Your objective: Exactly the lines from the line with "The width and" through the final line of the records below, both ends included, are to be set down. Do not include pictures.

(Given records begins)

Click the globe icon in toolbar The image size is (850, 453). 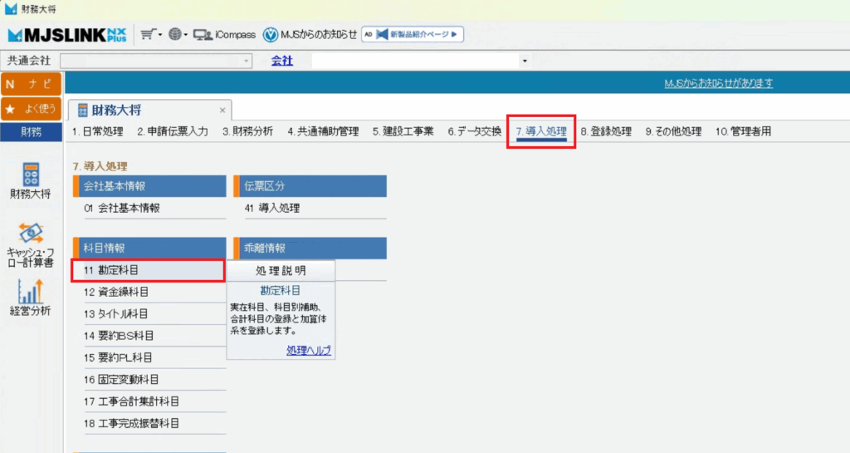tap(173, 35)
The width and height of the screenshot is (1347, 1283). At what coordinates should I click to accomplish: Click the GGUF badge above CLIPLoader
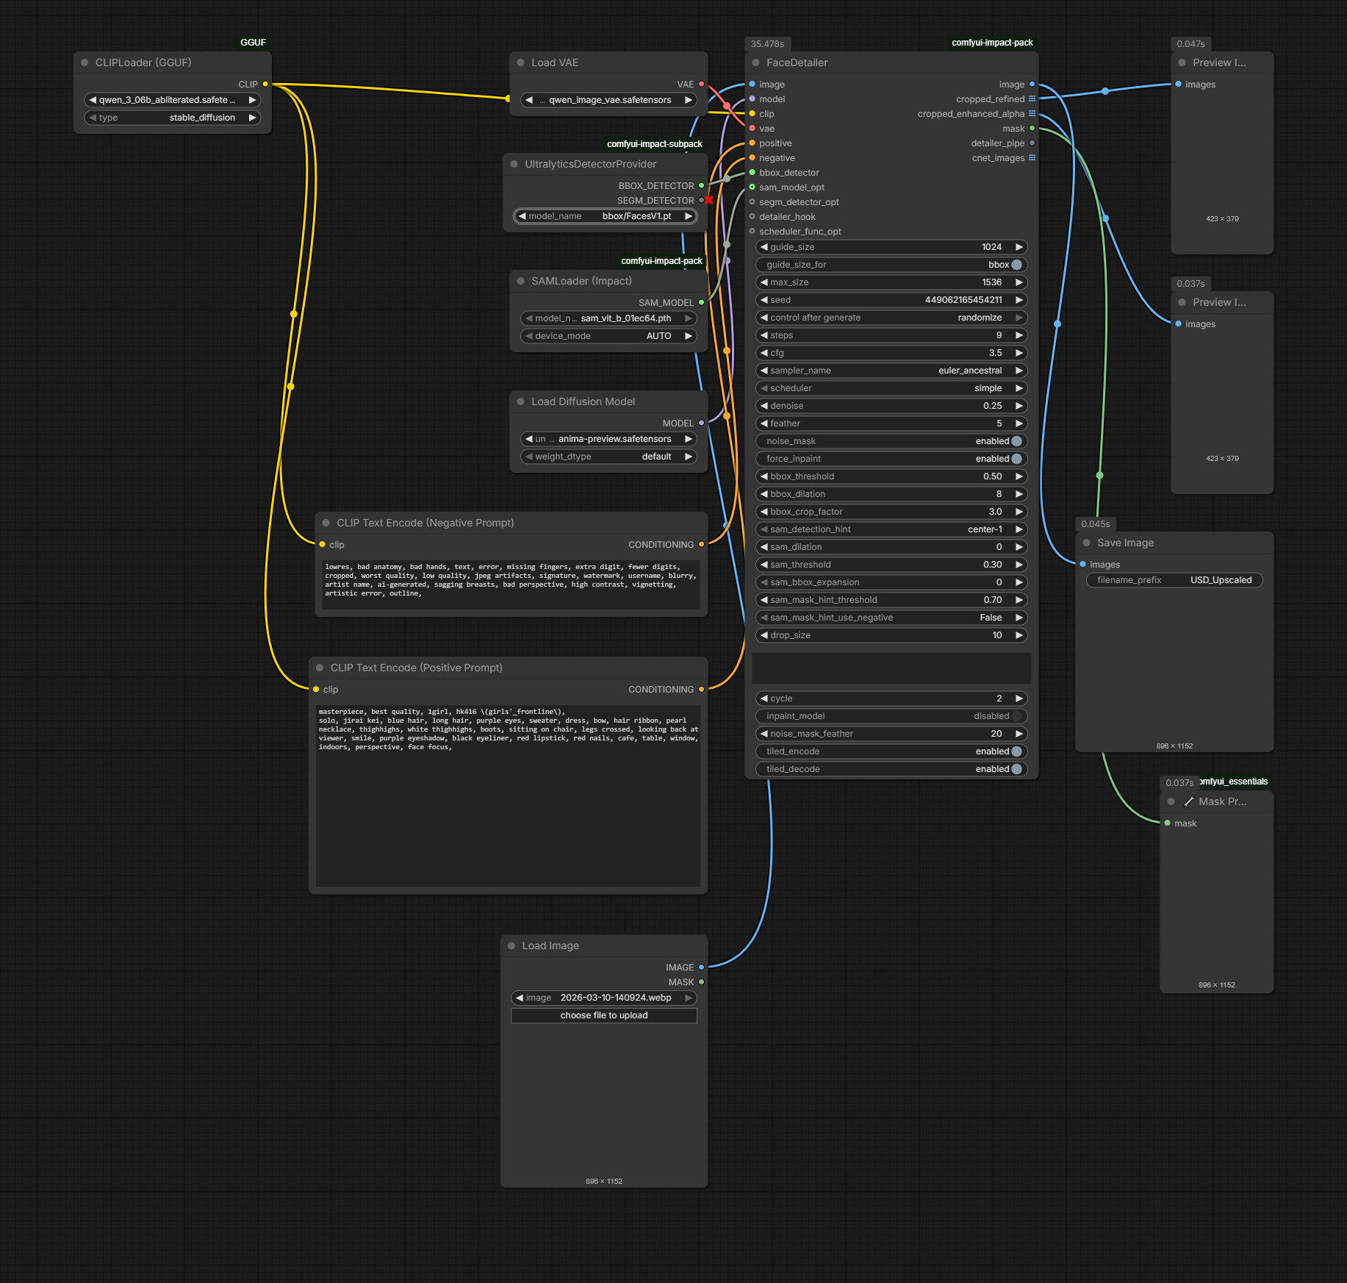coord(253,43)
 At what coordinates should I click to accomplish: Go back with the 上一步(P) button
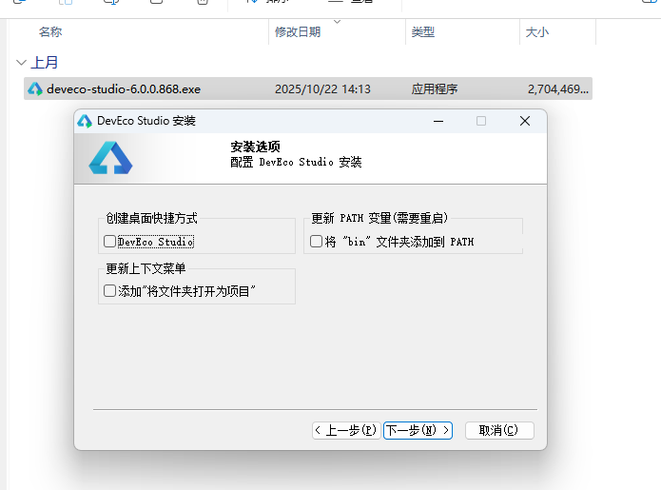(x=346, y=430)
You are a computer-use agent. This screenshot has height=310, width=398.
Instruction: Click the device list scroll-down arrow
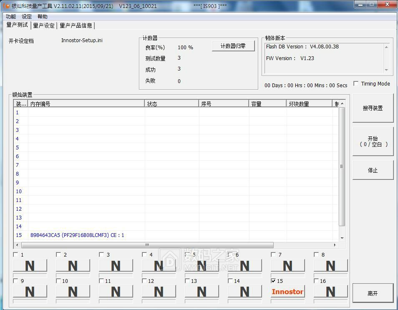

(Given records ends)

Solution for this problem:
The width and height of the screenshot is (1347, 1283). At what coordinates should I click to accomplish: Click the GGUF badge above CLIPLoader
coord(253,43)
 At what coordinates should I click to accomplish: Go back with the 上一步(P) button
(x=346, y=430)
You are a computer-use agent. This screenshot has height=310, width=398.
Instruction: Click the device list scroll-down arrow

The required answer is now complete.